PG-13, 1 hr. 42 min.  Directed By: James Wan.  Release Date:  Apr 1, 2011.  DVD Release Date:  Jul 12, 2011.

After reading a LOT of reviews of Insidious, from both amateur and professional critics, I decided to give this movie a pass in the theaters.  My general rule of thumb is that if I can’t find an equal number of positive and negative reviews (or something very close to that), that I skip the movie, and maybe check it out on streaming or DVD.  At $8 a pop, I generally figure that I should see movies I have an actual shot at enjoying, and Insidious was getting grapefruits lobbed at it from all corners.

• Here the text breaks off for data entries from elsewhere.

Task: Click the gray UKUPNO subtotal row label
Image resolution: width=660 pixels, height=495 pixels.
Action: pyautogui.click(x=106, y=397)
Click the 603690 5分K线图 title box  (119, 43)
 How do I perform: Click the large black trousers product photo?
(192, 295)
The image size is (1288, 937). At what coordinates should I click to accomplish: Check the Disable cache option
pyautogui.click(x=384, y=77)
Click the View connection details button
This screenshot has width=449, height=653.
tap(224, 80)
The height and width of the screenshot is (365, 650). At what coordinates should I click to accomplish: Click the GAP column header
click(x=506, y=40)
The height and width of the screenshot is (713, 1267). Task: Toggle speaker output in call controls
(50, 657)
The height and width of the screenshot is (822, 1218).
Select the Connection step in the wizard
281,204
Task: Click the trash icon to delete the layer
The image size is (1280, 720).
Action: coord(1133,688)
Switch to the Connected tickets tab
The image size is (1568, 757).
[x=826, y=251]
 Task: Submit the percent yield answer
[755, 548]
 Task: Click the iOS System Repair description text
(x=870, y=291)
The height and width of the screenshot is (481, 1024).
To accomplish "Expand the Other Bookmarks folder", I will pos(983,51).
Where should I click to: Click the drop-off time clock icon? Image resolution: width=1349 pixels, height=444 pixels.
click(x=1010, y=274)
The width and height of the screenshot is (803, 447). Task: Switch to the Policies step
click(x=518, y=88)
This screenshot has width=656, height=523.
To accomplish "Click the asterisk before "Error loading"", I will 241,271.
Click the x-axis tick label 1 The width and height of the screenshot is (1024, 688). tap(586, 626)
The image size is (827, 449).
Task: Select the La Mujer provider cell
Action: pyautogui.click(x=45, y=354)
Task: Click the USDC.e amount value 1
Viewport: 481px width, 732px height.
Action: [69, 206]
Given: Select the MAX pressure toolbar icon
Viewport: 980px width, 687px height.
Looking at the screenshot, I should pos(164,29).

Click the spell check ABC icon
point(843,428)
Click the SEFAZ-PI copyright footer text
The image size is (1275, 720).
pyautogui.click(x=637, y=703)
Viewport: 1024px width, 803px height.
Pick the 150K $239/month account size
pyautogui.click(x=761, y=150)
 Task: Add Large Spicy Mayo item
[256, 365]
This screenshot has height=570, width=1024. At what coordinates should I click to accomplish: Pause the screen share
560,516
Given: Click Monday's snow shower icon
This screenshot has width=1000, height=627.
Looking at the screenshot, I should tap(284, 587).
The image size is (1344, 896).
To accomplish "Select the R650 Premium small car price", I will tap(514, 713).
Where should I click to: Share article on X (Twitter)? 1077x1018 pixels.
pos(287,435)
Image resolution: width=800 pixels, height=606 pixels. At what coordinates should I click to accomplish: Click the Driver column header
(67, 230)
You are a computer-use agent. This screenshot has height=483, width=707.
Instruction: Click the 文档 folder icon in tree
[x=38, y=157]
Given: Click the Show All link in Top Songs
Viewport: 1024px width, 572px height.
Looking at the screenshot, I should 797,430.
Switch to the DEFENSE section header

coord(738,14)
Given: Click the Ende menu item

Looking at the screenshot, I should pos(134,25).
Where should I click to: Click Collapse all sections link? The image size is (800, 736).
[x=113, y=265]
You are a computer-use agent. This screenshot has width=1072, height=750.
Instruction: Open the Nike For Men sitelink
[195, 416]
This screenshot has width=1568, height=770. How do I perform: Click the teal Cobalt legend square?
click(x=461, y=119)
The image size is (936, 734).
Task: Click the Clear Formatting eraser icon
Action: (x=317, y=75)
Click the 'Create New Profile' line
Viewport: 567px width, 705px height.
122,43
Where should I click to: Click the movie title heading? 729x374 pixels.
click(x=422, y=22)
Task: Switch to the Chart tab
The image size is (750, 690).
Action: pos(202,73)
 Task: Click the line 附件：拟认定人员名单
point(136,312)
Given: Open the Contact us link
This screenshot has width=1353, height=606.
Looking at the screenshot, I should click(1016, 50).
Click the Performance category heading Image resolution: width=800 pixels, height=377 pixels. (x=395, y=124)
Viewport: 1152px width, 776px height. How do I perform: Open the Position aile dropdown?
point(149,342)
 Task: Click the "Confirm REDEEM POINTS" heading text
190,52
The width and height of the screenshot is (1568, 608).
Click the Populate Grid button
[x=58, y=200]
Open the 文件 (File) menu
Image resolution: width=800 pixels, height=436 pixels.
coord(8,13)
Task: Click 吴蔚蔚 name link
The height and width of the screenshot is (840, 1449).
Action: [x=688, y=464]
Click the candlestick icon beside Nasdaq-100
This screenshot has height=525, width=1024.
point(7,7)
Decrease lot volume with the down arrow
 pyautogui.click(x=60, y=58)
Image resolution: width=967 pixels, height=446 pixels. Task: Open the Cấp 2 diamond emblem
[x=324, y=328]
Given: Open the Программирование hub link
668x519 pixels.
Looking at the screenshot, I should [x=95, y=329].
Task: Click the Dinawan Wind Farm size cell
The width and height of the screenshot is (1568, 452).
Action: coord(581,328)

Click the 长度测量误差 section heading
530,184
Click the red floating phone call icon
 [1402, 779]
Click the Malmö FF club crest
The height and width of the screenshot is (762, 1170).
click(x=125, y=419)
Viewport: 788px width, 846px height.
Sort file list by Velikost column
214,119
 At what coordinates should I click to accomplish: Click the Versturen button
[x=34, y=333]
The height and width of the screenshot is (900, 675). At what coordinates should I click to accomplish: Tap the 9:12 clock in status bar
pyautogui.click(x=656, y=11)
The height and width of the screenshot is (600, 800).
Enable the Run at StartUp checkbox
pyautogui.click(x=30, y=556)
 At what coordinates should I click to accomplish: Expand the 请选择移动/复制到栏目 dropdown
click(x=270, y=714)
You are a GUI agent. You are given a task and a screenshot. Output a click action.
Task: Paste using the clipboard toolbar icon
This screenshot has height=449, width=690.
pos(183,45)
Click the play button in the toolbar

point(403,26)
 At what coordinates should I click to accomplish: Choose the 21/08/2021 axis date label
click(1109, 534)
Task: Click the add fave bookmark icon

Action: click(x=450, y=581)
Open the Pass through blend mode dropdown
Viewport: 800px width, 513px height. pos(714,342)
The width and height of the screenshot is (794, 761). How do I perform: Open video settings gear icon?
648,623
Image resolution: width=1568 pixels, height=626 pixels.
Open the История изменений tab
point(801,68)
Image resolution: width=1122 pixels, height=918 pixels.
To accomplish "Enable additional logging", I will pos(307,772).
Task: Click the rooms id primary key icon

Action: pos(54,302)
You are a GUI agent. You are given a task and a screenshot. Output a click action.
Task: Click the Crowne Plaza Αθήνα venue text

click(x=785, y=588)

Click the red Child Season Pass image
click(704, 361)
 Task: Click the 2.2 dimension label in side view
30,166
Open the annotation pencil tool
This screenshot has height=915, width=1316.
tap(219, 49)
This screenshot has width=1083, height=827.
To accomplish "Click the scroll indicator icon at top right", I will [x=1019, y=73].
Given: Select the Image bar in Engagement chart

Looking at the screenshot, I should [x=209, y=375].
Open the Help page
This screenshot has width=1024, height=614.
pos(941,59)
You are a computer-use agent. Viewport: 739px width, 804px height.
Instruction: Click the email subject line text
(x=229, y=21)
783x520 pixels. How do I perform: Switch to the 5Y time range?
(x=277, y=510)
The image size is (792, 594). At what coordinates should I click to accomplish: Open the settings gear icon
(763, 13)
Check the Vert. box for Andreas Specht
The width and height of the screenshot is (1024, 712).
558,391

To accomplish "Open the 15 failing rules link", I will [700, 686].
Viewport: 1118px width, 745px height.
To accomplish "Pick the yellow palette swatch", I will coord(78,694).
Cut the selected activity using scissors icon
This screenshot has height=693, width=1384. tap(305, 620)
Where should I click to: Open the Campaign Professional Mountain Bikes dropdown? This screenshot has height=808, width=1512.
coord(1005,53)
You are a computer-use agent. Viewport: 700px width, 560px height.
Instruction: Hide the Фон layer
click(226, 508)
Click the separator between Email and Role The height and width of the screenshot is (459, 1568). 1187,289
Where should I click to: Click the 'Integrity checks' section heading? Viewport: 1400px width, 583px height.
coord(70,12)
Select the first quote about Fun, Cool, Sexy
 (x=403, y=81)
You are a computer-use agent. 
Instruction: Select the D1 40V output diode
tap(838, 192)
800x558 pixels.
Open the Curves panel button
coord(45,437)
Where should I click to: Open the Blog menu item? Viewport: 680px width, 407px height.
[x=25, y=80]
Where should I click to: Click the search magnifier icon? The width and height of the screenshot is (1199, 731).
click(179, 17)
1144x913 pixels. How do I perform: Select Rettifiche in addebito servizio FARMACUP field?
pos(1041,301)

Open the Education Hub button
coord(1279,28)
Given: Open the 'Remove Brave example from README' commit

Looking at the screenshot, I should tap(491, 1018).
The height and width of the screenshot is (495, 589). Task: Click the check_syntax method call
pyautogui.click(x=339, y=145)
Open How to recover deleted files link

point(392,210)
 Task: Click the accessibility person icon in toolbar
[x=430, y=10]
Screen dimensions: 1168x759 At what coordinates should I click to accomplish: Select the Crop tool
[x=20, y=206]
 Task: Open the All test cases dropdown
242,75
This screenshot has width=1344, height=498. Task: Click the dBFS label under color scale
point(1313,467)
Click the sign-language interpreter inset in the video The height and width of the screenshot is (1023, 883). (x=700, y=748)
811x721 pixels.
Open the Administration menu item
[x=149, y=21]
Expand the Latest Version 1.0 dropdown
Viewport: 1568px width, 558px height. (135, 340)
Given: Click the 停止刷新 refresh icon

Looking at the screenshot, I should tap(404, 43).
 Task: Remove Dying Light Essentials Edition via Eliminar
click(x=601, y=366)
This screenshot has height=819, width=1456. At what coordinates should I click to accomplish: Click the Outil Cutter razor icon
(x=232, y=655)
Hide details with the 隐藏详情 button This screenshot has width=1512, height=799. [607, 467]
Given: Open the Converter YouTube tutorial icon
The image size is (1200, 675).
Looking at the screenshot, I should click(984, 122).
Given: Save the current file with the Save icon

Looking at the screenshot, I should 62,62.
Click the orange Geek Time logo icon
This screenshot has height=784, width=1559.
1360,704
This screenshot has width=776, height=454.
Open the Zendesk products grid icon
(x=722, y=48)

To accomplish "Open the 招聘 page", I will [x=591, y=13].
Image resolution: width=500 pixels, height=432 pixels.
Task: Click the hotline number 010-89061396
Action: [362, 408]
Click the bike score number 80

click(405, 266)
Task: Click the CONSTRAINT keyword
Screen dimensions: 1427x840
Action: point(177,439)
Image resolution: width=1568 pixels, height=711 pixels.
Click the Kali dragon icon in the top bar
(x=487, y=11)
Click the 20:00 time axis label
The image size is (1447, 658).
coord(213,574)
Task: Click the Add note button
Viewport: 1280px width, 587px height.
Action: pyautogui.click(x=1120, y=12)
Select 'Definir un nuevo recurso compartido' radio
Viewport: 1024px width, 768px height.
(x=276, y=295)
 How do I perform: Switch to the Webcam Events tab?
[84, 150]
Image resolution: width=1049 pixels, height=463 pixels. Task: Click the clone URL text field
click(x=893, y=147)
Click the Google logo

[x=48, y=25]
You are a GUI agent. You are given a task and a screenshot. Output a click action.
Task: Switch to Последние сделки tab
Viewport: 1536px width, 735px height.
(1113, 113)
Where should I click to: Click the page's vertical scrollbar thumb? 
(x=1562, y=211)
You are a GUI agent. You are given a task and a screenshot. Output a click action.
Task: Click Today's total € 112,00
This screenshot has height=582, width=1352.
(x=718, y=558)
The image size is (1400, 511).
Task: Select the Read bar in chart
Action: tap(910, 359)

I’m going to say this hesitantly, and with explanation, but I didn’t quite hate this movie.  Let that sink in, and here’s my explanation:  until they go absolutely nuts with that whole love child of Saw and Paranormal Activity (which I learned is exactly what happened here, since the “creative” team behind this came from both of those movies and borrowed heavily from each to create Insidious), I thought this was based on realistic fears, or at least they are scares that I’ve had happen to me before. 

The face in the window.  Admit it, we’ve all been somewhere when it happened to us.  We were moving around through a house and someone scares the absolute hell out of us unintentionally.  When I was a kid, there was a floodlight in my backyard, and I remember the night that I saw someone’s shadow on my bedroom curtains.  Unfortunately, this was during the Richard Ramirez/Nightstalker scare, and I lived in LA, so it was a problem.  I’m not sure who was in my backyard, but I knew then that it wasn’t anyone who was supposed to be there.  I’m also pretty sure now that it wasn’t Richard Ramirez.  Seeing the face in the window here on several occasions was disturbing and netted the desired jump from me.

The alarm and the open door.  If you have an alarm system, it brings you peace of mind… until it goes off for no apparent reason at 3am and you find your garage door ajar.  Then, it freaks you right the @#!* out.  When I was caring for my dad in 2009, those events actually happened to me.  I was asleep, and then the warning drone woke me up a split second before the real siren began to wail.  So, the scene where Patrick Wilson and Rose Byrne are sitting in bed talking and their alarm starts going off hit home.  I know that fear.  It was creepy to watch. 

But… here’s the rub.   What we have here is a (slightly) more intelligent remake of Paranormal Activity, which, if I can quote Roger from American Dad, is “not an American movie classic.”  The story lines are nearly identical, the ideas and scares all come from the same basic place.  Both movies even have the same strong point, the rising action.  Both movies have the same weakness, which is hashing out the paranormal to such an extent that I started yawning… or when the “psychic” brought out the gas mask at the séance, laughing and cracking “Dalton, I am your father” jokes.  The writers worked TOO hard to convince us of the paranormal “science” involved in their movie to make it fun.
They had me for all of thirty minutes, and the day after I watched this, I refused to investigate strange sounds coming from my balcony.  My rationale was that I live on the third floor and the only person who might be on my balcony would be Spider-Man.  The reality was I didn’t want to crack the blinds and find someone staring back at me.

On a side note:  Horror’s well, it’s kind of a bitch for me to write about it.  I think I’ve said this before, and I’ve seen other bloggers (especially those who consider themselves “critics” rather than “reviewers”) get too wrapped up in their heads when they watch horror.  Horror is visceral.  We’re supposed to FEEL it, not think away the scare.  Those cheap scares are going to be effective if you take your brain out of the equation.  When I write about a movie like this, I’m totally not looking at the technical aspects of the film, unless they’re so poorly done that it detracts from the scare quality.  If you go in to horror and you’re looking at the minutiae, of course you’re not going to be scared.  Horror’s a big picture event, not something where you can get lost in the trappings.  Expect a bad movie with a few decent scares or pulse-racing events, and you’ll find yourself disappointed less often.